A celebração litúrgica de beatificação foi autorizada pelo Papa Leão XIV e está marcada para o dia 13 de junho de 2026, às 9h (10h no horário de Brasília), em Jauru. A missa será presidida pelo cardeal Marcello Semeraro, prefeito do Dicastério para as Causas dos Santos, que virá como representante do pontífice. A cerimônia também terá transmissão ao vivo pela Canção Nova Cuiabá.
O reconhecimento ocorre após o Vaticano declarar que o padre foi morto por ódio à fé, caracterizando o martírio. Nesses casos, não é exigido milagre para a beatificação. Para que ele seja canonizado e declarado santo, no entanto, será necessário o reconhecimento de um milagre atribuído à sua intercessão após se tornar beato.

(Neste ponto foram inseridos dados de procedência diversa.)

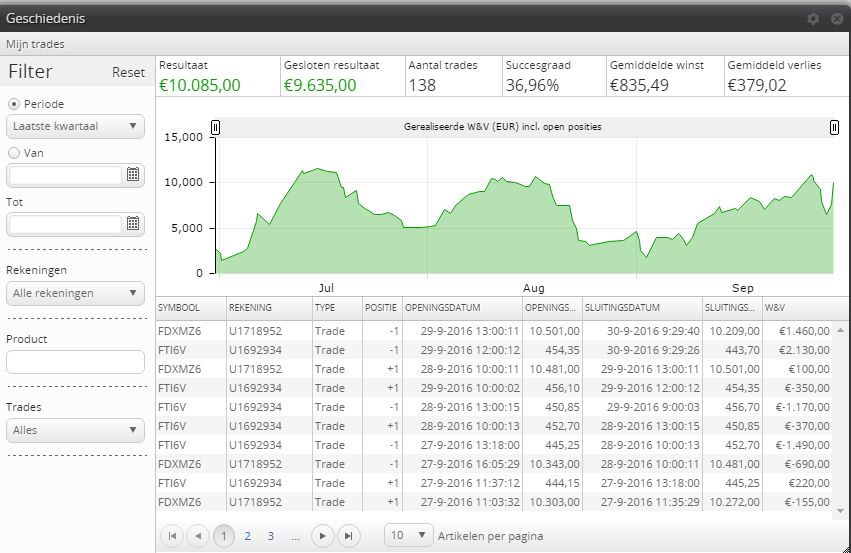
Task: Expand the Alle rekeningen dropdown
Action: (x=76, y=293)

Quem foi Nazareno Lanciotti
Nascido em 3 de março de 1940, em Roma, Nazareno Lanciotti foi ordenado sacerdote em 1966. Chegou a Jauru em 1972, por meio da Operação Mato Grosso, iniciativa missionária que enviava religiosos para regiões carentes do Brasil.
Na cidade, então com pouca estrutura, o padre iniciou as celebrações em espaços improvisados e ampliou sua atuação ao longo dos anos. Em 1974, fundou a Paróquia Nossa Senhora do Pilar. Também participou da criação de hospital, asilo e escola com atendimento integral, além de organizar 57 comunidades rurais com forte vida de oração e adoração eucarística.

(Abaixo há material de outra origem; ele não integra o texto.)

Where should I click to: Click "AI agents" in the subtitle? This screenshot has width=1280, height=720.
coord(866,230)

Integrante do Movimento Sacerdotal Mariano desde 1987, ele também assumiu papel de liderança nacional no grupo. Fiéis relatam que tinha forte atuação no atendimento de confissões e no acompanhamento espiritual.
Além da missão religiosa, ficou conhecido por denunciar injustiças sociais na região, como exploração de crianças e adolescentes, prostituição e tráfico de drogas. Em um episódio lembrado pela comunidade, chegou a se ajoelhar durante um conflito armado para evitar mortes em disputa por terra.
O assassinato e o processo
Em fevereiro de 2001, aos 61 anos, padre Nazareno foi rendido por dois homens armados dentro de casa e baleado. O crime causou forte comoção e impulsionou o pedido de abertura do processo de beatificação.
A investigação sobre sua vida e morte foi autorizada pela Santa Sé em 2007. Após análise da documentação enviada ao Vaticano, o Papa reconheceu o martírio neste ano, permitindo a beatificação.
Para a Igreja Católica em Mato Grosso, o reconhecimento é considerado um marco na caminhada da fé no estado, especialmente para os moradores de Jauru, onde o padre viveu por quase três décadas e deixou legado espiritual e social que segue mobilizando devotos até hoje.